The Galileo fund will invest largely in football, but not through clubs or players. Rather it has teamed up with Betfair.com, the online betting company, and will trade on football statistics and probabilities, using technical and historical analysis
Tony Woodhams, Centaur's managing director argues investing in sports betting provides an alternative investment which is not correlated to the state of the wider UK economy. But there are other reasons for football rising up the investor agenda, with the likes of Manchester United – upping exposure to faster growing fan bases in Asia.
For fund investors the question really is just how much traction there will be in such leisure focused activity.

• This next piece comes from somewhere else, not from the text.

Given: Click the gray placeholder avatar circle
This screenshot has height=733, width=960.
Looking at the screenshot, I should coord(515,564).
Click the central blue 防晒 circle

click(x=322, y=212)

Within the IMA UT & OEIC universe, there are 11 funds which at least a five per cent exposure to the leisure sector, according to Financial Express data.
Of these, the CF Ruffer Japanese fund and the t1ps Smaller Companies Growth fund have the highest exposure – eight and 10 per cent respectively.
The t1ps fund, which has no Asian exposure, has topped returns of these 11 funds since it launched in May 2009. Over the period it returned 24.6 per cent against the Ruffer Japanese fund's 5.9 per cent.
Varying risk of leisure; Ruffer vs. T1ps fund over 6mths.

Source: Financial Express Analytics
"Investors would have to be mad to invest in football," manager Tom Winnifrith says.
"Warren Buffett’s definition of a good company is one that has a limit on capital expenditure, a reliable income, and no competition. Football manages to be the opposite of all of these things."
But Woodhams remains positive in the benefits of the beautiful game.
"Man United statistics generate a lot of interest as the team is very liquid across various exchanges. There has to be liquidity in the sport for the company to generate profit, which is why we focus more on football," he says.
But is football indeed fickle: debt-stricken Crystal Palace went into administration in January, and Portsmouth Football Club followed suit last month.
There is some confidence out there; the London Nominees Football Fund, launched late last year, has targeted returns of seven per cent for its first year, nine per cent in the second, and 10-12 per cent by its third year.
"Football is certainly a good place to invest – it's completely uncorrelated to other asset classes – and sports investing is becoming a brand new asset class of its own," says Harpreet Sajjan, investment consultant at Business Class Group, which distributes the London fund.
"The football fund is starting to pick up greater interest given the run up to the end of the season – which is where deals in the industry tend to pick up – especially with the World Cup this year," he adds.
IFAs are less confident on the prospect, however.
"Football has a lot of emotion attached, so it does generate a significant amount of interest, but it’s not a safe place to be investing. A lot of the big clubs are struggling with massive debts – as was demonstrated by Man United’s bond issue earlier this year. It's more an area for the high-end investor looking for diversification. It's hard to know what returns you'd get." Ben Willis, AFI panelist and investment manager at Whitechurch Securities says.
Chris Wise, IFA at Bentley Jennison agrees. "Sport is a highly specialised area, and there's not much track record of how these funds perform. There have been attempts to move football investment which haven't come to much," he says.